[Comp-neuro] Announcement of a new paper on correlations

ramana dodla ramana.dodla at gmail.com
Wed Feb 24 00:22:11 CET 2010


I'm quite excited to post here the abstract of a new paper, because talking
of
correlations would bring to life so much discussion, and we claimed in the
paper that the method described there (a ``phase function'') produces better
results than a regular correlation function applied to spike times. Of
particular mention is the usefulness of this method when the number of spike
times is very few, say less than 10. For 10 spike times, for example, an
auto-correlation function will not be very useful, but a phase function
might
be able to show a clear oscillatory profile without resorting to any
smoothing.

Ready to use codes in Matlab/Octave and Mathematica are available as
supplementary material for the paper, and also in the link given below.
Still
better, a JavaScript page is online (link below) to quickly try out the
efficacy of
this method. Your feedback is most welcome. Thank you....  ramana dodla

PS: Please see the cover-art of the journal for bigger plots of phase
function
applied to ISIs as few as 3, and as many as more than 600.

 TITLE: A Phase Function to Quantify Serial Dependence between Discrete
Samples
 AUTHORS: Ramana Dodla and Charles J. Wilson
 JOURNAL: Biophysical Journal 98:L05-L07, 2010
 URL: http://dx.doi.org/10.1016/j.bpj.2009.11.003
 ONLINE COMPUTATION:
http://marlin.life.utsa.edu/~ramana/phase_function_online/index.html

         ABSTRACT:
Auto- and cross-correlation methods, when applied to discrete events, can
determine periodicity and correlation times within and between event train
sequences.
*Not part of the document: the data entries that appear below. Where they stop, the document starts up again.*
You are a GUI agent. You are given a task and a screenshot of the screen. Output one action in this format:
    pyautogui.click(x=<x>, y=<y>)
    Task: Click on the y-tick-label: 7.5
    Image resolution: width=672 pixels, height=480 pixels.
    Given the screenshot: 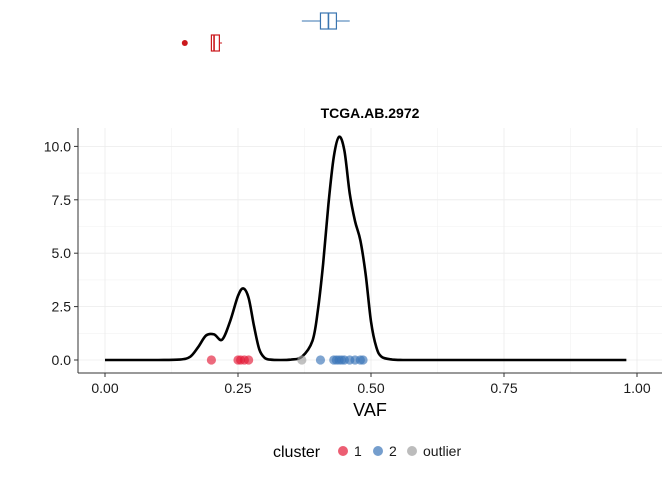 What is the action you would take?
    pyautogui.click(x=62, y=200)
However, if the number of available events for analysis is too
few,
the correlation techniques yield ambiguous and insufficient results. Here we
report a technique based on measurements of phases of event times that could
detect the periodicity even among very few discrete data points. The results
are demonstrated on in vitro neuronal spike time data, and are found to be
highly contrasting when compared with the correlation techniques. The
technique
could become invaluable, for example, for treating in vivo spike time
records
that often last very short duration, or for determining short timescales in
discrete biophysical experimental data.

         COVER PICTURE:
A method based on relative phases between discrete time events is used to
capture the serial correlations in an experimental spike train. The figure
depicts phase correlations of a spike train with itself as a function of
time
lag by including an increasing number of time events. The top five traces
are
autophase function curves for a spike train with as few as 3, 4, 5, 6, and 7
time events, respectively. The bottom three traces use 14, 68, and 673 time
events, respectively. For a large number of events, the phase function
produces
a profile equivalent to a corresponding correlation function. But for a very
few number of events, it can show a measurable profile where a correlation
function may fail to reliably detect one.